**** Passage ****
Based on the claims first alleged in the complaint, including a claim for misappropriation of business ideas, this court ordered plaintiff TechCrunch to identify its business ideas pursuant to California Civil Code Section 2019.210 as a case management tool only. On April 23, 2010, plaintiff TechCrunch served its Statement of Business Ideas and defendant Fusion Garage later renewed its motion for protective order on the grounds that the ideas set forth therein did not provide fair notice regarding the scope of discovery. It stated that “[t]hey have identified nothing other than public information, broad generalities, and items that could not possibly be property that Fusion Garage misappropriated.” Renewed Mot. at 2.
In the August 24, 2010 Order, the district court dismissed the claim for misappropriation of business ideas without leave to amend. August 24, 2010 Order at 12–14. On September 13, 2010, plaintiff TechCrunch filed an amended complaint alleging claims for breach of fiduciary duty, fraud and deceit, and unfair competition. Amended Complaint filed on September 13, 2010. (“Amended Complaint”). (Docket No. 167). Pursuant to the August 24, 2010 Order, plaintiff TechCrunch no longer alleged a claim for misappropriation of business ideas. Id.
****
▶ [Exercise description]:
Continue the court passage about the TechCrunch and Fusion Garage dispute, picking up after its last sentence.
**** Data excerpts ****
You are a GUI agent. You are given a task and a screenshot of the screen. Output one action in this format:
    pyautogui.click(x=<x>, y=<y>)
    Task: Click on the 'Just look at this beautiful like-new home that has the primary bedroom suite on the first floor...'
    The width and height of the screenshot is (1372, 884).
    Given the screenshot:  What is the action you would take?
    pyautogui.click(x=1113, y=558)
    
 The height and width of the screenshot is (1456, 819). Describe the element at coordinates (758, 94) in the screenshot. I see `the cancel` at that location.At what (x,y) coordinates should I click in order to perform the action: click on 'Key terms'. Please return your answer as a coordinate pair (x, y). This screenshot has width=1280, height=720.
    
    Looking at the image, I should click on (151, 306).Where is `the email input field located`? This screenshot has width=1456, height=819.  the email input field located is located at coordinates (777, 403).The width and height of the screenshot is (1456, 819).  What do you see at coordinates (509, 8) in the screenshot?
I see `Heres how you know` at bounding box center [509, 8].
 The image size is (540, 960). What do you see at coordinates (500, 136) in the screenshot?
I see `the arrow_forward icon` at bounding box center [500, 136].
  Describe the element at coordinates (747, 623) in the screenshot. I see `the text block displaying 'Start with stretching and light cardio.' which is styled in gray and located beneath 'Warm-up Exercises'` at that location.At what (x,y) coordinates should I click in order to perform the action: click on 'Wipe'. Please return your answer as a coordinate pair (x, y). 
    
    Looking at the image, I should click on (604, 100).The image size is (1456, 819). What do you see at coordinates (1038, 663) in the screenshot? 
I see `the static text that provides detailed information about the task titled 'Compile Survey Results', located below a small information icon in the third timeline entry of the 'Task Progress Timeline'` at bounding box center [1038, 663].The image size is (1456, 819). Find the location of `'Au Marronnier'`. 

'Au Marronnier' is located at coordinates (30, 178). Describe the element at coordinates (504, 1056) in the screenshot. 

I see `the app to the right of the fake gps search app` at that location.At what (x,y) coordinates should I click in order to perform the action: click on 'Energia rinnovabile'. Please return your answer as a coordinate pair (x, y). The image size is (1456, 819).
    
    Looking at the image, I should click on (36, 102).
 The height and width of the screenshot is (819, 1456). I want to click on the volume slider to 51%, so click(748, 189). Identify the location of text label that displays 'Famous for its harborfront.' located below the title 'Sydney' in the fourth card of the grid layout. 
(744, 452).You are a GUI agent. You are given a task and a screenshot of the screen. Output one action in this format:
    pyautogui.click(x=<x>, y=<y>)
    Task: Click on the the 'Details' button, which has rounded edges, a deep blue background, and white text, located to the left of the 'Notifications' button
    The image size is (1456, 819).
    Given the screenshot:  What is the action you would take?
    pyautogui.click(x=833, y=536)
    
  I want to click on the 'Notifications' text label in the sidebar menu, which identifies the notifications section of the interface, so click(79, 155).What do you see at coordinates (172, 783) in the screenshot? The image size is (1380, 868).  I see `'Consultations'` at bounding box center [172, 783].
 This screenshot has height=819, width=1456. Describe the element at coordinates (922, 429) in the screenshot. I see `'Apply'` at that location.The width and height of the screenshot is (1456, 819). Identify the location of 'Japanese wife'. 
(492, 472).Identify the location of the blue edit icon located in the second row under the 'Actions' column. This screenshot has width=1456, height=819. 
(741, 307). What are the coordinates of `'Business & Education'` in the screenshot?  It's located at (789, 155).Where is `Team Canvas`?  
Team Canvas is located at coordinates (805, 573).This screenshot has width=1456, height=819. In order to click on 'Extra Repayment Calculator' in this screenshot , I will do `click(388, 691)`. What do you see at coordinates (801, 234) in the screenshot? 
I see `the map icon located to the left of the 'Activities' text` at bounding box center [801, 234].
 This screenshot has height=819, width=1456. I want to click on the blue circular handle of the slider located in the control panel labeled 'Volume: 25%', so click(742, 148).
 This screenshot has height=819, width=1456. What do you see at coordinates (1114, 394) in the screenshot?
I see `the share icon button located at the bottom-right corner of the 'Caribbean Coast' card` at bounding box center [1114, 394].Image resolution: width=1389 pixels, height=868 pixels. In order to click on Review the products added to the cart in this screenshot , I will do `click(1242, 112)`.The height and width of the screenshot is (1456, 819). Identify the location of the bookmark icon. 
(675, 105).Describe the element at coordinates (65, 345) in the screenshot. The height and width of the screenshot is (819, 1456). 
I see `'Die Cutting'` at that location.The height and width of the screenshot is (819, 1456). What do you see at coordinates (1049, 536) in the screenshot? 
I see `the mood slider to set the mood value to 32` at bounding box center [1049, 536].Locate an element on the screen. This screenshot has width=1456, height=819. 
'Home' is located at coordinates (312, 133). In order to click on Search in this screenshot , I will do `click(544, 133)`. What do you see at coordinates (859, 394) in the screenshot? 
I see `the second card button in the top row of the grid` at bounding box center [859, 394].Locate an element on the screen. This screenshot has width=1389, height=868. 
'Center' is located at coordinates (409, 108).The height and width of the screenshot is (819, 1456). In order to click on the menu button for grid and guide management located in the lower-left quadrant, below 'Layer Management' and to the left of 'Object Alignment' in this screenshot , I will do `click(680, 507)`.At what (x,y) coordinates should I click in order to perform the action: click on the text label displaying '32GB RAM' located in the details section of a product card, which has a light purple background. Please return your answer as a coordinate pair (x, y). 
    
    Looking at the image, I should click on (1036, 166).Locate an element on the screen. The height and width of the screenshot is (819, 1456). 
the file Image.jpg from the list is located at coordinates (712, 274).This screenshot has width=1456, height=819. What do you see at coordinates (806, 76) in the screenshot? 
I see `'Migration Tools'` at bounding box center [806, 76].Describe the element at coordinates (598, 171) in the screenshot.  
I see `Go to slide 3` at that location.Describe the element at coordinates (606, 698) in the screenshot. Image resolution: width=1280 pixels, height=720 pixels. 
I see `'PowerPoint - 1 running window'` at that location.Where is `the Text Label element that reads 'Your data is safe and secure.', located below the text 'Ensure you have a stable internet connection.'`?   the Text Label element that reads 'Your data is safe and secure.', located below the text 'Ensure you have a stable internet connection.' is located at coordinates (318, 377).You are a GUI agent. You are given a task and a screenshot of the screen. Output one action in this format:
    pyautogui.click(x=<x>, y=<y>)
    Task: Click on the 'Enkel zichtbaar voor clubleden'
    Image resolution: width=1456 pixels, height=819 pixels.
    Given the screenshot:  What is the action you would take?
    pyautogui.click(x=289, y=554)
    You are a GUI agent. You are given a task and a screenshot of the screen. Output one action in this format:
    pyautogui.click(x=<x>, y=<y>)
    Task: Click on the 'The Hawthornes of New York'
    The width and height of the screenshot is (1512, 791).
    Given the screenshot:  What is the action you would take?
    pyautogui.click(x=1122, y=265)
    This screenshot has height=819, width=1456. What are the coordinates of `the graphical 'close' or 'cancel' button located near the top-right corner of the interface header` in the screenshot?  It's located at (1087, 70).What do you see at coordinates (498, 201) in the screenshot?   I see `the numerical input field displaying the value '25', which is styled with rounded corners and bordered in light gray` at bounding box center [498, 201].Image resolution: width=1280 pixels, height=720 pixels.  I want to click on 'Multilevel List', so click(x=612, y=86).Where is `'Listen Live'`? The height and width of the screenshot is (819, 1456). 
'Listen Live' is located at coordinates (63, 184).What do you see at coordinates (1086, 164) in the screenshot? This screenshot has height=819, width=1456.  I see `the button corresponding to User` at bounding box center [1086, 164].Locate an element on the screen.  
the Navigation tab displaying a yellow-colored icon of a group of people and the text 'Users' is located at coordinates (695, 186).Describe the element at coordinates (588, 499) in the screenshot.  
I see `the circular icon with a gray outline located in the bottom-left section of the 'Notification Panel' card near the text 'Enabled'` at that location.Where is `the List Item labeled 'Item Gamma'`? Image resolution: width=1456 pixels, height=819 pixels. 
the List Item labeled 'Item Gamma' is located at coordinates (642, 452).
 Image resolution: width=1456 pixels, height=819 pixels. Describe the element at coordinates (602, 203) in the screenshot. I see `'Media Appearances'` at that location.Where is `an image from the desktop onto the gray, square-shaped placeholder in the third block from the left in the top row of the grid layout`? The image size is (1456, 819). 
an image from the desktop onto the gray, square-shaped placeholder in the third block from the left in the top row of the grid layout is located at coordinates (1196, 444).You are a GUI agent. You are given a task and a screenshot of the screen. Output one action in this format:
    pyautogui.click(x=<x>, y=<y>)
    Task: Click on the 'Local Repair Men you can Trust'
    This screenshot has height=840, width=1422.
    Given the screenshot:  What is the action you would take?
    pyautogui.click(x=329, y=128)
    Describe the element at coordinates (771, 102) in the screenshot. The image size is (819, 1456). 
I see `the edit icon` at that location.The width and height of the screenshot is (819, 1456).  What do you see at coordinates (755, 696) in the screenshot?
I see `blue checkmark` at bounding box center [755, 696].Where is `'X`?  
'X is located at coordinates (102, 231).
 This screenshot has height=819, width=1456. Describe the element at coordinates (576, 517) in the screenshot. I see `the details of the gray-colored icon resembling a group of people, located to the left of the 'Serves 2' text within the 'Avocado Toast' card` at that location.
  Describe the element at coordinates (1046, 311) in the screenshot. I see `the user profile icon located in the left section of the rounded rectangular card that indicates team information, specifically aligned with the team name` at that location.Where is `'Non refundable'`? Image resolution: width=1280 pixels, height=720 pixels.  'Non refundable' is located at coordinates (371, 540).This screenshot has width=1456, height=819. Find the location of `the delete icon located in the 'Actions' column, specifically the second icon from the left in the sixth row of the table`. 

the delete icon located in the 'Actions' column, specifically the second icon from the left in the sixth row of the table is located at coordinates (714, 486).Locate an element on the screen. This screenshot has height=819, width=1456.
****
▶ [Answer section]:
Based on the above, defendant Fusion Garage's renewed motion challenging the sufficiency of the Statement of Business Ideas is now largely moot.
Notwithstanding the above, defendant Fusion Garage continues to dispute the relevance of its “source code, confidential technical documents about Fusion Garage's product, the joo joo, or other documents seeking Fusion Garage's trade secrets and proprietary information” pursuant to Rule 26(c). Renewed Mot. at 4, 14. See, e.g.,
Plaintiffs' Motion to Compel Production of Withheld Information and Documents at 2. (“We made clear in our motion practice and during the substantial hearing on this motion that the business ideas claim was not the only claim Magistrate Judge Trumbull's Order applies to.”). Plaintiff TechCrunch asserts that the discovery sought is relevant to its other claims for breach of fiduciary duty, and fraud and deceit.
*3 Under Rule 26, a court must limit the frequency or extent of discovery if it determines any of the following:
(i) the discovery sought is unreasonably cumulative or duplicative, or can be obtained from some other source that is more convenient, less burdensome, or less expensive;
(ii) the party seeking discovery has had ample opportunity to obtain the information by discovery in the action; or
(iii) the burden or expense of the proposed discovery outweighs its likely benefit, considering the needs of the case, the amount in controversy, the parties' resources, the importance of the issues at stake in the action, and the importance of the discovery in resolving the issues.
Fed.R.Civ.P. 26(b)(2)(i), (ii) and (iii).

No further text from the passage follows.